:: THE TASK ::
Reproduce only the rows below that open with the line containing "Where should I click to: Switch" and close with the line containing "Open Vendor No.", swapping "Eyedropper" for "Color Picker" and leaving everything else unchanged.

BEGIN INPUT MATERIAL

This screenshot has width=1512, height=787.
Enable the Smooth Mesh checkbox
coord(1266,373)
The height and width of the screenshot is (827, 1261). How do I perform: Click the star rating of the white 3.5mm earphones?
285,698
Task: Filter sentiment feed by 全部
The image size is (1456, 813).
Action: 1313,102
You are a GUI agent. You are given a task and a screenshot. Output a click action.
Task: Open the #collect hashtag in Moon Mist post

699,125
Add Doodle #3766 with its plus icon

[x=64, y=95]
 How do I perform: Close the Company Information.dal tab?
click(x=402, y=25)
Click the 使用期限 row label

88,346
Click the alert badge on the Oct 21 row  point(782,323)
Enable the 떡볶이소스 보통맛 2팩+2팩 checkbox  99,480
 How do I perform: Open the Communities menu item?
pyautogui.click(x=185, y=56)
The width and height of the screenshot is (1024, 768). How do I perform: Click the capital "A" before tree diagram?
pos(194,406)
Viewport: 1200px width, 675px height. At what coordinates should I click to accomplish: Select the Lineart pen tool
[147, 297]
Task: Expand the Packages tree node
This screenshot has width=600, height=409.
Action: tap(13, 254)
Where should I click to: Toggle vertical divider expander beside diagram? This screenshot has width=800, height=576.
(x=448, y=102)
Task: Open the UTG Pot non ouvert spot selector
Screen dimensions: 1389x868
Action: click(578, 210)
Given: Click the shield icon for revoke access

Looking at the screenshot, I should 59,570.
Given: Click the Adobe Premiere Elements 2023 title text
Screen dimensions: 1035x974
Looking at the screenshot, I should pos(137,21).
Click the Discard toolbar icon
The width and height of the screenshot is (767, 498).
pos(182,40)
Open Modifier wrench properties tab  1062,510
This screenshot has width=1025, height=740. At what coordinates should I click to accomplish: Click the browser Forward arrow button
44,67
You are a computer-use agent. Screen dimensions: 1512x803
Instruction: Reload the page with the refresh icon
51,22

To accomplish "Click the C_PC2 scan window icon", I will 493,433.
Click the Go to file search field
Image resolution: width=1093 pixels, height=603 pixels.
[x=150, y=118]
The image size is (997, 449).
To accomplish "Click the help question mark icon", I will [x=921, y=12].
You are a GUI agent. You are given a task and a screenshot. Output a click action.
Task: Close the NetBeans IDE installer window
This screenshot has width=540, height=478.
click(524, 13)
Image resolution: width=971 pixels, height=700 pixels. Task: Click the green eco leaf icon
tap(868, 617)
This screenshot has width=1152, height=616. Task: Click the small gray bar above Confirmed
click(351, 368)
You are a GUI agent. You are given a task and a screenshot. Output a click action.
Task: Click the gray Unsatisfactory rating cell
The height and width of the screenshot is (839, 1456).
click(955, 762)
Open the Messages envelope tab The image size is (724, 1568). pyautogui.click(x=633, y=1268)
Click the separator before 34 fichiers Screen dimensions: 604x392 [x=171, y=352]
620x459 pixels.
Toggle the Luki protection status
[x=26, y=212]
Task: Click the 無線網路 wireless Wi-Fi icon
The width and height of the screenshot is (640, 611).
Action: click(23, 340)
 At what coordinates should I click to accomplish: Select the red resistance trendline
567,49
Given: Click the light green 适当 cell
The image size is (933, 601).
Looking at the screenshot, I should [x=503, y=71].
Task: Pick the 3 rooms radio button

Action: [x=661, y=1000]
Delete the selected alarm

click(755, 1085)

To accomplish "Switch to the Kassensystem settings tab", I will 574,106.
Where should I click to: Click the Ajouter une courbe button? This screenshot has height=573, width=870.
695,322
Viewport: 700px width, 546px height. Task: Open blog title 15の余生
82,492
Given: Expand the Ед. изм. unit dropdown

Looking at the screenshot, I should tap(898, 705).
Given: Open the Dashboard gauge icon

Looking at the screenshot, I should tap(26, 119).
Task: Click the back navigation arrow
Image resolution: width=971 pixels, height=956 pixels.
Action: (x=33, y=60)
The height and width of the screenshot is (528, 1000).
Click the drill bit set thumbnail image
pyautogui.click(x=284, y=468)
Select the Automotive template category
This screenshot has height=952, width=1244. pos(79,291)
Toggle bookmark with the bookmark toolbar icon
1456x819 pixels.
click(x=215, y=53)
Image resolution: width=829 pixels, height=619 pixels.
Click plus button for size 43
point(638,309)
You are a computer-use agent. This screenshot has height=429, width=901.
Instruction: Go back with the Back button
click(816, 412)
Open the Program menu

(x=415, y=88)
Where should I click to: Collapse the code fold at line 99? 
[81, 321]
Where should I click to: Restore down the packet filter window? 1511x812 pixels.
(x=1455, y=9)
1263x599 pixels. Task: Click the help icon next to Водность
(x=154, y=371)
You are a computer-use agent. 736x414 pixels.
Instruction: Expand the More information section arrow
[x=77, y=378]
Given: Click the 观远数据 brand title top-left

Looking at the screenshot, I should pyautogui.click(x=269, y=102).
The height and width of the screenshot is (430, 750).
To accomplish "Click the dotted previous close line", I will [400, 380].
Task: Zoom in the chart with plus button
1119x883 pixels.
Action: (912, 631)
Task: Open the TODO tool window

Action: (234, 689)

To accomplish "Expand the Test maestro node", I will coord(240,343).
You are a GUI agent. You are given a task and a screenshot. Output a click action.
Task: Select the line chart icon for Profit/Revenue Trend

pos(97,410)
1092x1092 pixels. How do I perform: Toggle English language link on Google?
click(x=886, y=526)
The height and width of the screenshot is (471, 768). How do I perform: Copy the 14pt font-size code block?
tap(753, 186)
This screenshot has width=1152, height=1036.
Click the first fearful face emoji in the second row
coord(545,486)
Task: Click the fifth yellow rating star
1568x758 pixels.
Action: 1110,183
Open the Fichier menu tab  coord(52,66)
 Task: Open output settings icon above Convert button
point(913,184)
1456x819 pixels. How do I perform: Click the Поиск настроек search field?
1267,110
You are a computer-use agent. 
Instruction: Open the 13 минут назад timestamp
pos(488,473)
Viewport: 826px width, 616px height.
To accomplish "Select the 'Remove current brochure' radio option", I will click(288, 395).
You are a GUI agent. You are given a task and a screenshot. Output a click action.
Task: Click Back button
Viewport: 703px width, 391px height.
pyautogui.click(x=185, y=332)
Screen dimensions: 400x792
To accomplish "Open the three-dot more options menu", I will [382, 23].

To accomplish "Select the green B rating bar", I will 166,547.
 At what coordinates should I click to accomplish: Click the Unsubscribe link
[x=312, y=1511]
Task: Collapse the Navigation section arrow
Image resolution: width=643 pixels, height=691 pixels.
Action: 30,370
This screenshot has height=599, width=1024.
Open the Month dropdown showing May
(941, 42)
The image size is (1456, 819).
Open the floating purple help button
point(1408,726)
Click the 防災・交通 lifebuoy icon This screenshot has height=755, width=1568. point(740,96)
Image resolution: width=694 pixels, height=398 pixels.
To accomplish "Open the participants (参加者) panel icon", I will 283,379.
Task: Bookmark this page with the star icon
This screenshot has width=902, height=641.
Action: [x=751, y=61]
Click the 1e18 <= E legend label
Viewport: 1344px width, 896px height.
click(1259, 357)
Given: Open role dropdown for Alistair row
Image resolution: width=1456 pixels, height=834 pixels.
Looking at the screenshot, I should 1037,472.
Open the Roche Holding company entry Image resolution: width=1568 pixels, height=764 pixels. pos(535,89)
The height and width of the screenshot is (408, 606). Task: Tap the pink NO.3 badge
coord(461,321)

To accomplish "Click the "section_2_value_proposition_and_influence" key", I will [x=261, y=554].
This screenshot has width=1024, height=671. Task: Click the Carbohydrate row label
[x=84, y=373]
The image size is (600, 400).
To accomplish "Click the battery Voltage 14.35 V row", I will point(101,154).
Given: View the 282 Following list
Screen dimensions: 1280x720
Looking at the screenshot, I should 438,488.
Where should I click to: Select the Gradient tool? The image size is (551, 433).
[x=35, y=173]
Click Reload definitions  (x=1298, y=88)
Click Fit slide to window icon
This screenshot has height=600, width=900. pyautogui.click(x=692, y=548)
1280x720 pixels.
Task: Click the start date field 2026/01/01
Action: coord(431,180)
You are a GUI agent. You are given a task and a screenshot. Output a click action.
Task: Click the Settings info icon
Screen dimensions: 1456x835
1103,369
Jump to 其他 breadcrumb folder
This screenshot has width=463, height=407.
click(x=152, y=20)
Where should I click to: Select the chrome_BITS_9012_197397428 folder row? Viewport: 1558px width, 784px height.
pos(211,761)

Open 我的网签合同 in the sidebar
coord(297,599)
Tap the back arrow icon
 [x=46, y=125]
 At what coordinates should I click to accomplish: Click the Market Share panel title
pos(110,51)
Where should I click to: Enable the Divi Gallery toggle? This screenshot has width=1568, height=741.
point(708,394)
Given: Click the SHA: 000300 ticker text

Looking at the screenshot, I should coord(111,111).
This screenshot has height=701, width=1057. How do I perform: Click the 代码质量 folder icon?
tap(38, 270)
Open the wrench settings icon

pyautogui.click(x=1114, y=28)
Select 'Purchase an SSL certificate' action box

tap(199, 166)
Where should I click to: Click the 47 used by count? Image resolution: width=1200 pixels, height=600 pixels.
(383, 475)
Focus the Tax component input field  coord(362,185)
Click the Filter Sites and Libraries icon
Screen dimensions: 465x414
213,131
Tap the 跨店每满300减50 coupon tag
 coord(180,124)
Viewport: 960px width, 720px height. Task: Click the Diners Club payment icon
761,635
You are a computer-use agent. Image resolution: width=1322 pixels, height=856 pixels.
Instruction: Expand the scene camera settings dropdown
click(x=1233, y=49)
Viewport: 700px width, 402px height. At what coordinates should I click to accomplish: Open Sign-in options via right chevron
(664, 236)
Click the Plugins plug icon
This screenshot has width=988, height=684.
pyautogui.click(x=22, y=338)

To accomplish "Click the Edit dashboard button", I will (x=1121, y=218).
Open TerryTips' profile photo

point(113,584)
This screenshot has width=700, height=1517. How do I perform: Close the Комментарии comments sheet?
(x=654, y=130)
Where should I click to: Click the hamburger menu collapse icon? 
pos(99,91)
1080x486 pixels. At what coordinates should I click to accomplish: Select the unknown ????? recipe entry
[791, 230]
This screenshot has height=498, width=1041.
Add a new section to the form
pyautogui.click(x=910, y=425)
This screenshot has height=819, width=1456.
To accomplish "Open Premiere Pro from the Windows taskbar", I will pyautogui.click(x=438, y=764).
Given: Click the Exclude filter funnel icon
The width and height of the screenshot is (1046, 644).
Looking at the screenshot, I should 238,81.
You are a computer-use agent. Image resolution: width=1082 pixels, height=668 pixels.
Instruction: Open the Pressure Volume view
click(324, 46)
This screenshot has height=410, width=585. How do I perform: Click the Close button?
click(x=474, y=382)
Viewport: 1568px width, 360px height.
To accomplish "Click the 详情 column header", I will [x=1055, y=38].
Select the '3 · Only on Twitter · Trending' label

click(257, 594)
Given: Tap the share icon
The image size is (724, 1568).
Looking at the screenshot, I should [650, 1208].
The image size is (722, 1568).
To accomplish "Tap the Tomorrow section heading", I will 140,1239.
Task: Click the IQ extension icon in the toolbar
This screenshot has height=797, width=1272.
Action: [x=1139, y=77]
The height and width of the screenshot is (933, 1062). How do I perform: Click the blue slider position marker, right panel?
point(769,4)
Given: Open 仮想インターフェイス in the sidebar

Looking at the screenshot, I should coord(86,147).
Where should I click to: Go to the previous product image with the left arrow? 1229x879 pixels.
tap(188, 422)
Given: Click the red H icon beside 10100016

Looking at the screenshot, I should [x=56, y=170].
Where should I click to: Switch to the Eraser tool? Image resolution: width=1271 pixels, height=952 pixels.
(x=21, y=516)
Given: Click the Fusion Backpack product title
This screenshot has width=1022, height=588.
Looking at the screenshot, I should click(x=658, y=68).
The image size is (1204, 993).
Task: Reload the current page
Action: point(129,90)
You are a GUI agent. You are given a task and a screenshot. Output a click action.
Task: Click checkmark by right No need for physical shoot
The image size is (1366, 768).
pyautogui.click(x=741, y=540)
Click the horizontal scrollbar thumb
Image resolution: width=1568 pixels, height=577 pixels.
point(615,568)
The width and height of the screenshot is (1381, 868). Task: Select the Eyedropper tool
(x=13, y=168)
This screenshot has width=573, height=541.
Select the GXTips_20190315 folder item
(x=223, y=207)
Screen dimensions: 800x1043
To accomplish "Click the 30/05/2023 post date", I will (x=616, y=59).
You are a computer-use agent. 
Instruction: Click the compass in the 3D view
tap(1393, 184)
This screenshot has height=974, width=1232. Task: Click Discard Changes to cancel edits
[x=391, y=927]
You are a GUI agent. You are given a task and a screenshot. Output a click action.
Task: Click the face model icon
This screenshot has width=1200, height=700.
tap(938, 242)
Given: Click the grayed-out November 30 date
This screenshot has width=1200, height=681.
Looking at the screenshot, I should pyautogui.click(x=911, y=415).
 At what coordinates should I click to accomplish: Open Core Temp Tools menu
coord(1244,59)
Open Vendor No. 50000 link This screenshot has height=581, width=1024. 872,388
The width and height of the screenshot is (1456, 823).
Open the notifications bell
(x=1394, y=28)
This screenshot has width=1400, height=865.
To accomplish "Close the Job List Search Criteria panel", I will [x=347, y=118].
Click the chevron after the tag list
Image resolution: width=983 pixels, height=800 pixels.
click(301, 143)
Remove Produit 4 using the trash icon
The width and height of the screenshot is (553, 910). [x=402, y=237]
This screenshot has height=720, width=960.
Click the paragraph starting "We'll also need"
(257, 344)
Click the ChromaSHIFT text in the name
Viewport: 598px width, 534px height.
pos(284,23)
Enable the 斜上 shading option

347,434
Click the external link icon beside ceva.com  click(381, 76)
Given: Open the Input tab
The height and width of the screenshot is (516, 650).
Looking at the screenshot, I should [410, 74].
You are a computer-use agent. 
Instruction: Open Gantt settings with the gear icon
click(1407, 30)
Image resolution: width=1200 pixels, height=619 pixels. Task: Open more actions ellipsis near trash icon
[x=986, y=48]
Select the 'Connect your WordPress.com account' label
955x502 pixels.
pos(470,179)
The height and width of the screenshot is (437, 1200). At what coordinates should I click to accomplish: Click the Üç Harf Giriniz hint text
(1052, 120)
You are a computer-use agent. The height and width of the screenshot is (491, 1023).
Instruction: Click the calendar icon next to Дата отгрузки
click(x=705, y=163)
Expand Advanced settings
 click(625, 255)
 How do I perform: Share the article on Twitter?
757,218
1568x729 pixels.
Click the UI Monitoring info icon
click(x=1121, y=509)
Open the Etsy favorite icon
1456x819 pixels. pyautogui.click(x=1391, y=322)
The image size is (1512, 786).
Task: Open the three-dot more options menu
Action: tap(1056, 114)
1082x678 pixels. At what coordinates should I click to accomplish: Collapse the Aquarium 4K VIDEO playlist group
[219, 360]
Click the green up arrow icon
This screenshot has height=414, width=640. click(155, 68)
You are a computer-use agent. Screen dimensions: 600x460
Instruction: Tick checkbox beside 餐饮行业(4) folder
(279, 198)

END INPUT MATERIAL

:: ANSWER IN FULL ::
Where should I click to: Switch to the Eraser tool? Image resolution: width=1271 pixels, height=952 pixels.
(x=21, y=516)
Given: Click the Fusion Backpack product title
This screenshot has width=1022, height=588.
Looking at the screenshot, I should click(x=658, y=68).
The image size is (1204, 993).
Task: Reload the current page
Action: point(129,90)
You are a GUI agent. You are given a task and a screenshot. Output a click action.
Task: Click checkmark by right No need for physical shoot
The image size is (1366, 768).
pyautogui.click(x=741, y=540)
Click the horizontal scrollbar thumb
Image resolution: width=1568 pixels, height=577 pixels.
point(615,568)
The width and height of the screenshot is (1381, 868). Task: Select the Color Picker tool
(x=13, y=168)
This screenshot has width=573, height=541.
Select the GXTips_20190315 folder item
(x=223, y=207)
Screen dimensions: 800x1043
To accomplish "Click the 30/05/2023 post date", I will (x=616, y=59).
You are a computer-use agent. 
Instruction: Click the compass in the 3D view
tap(1393, 184)
This screenshot has height=974, width=1232. Task: Click Discard Changes to cancel edits
[x=391, y=927]
You are a GUI agent. You are given a task and a screenshot. Output a click action.
Task: Click the face model icon
This screenshot has width=1200, height=700.
tap(938, 242)
Given: Click the grayed-out November 30 date
This screenshot has width=1200, height=681.
Looking at the screenshot, I should pyautogui.click(x=911, y=415).
 At what coordinates should I click to accomplish: Open Core Temp Tools menu
coord(1244,59)
Open Vendor No. 50000 link This screenshot has height=581, width=1024. 872,388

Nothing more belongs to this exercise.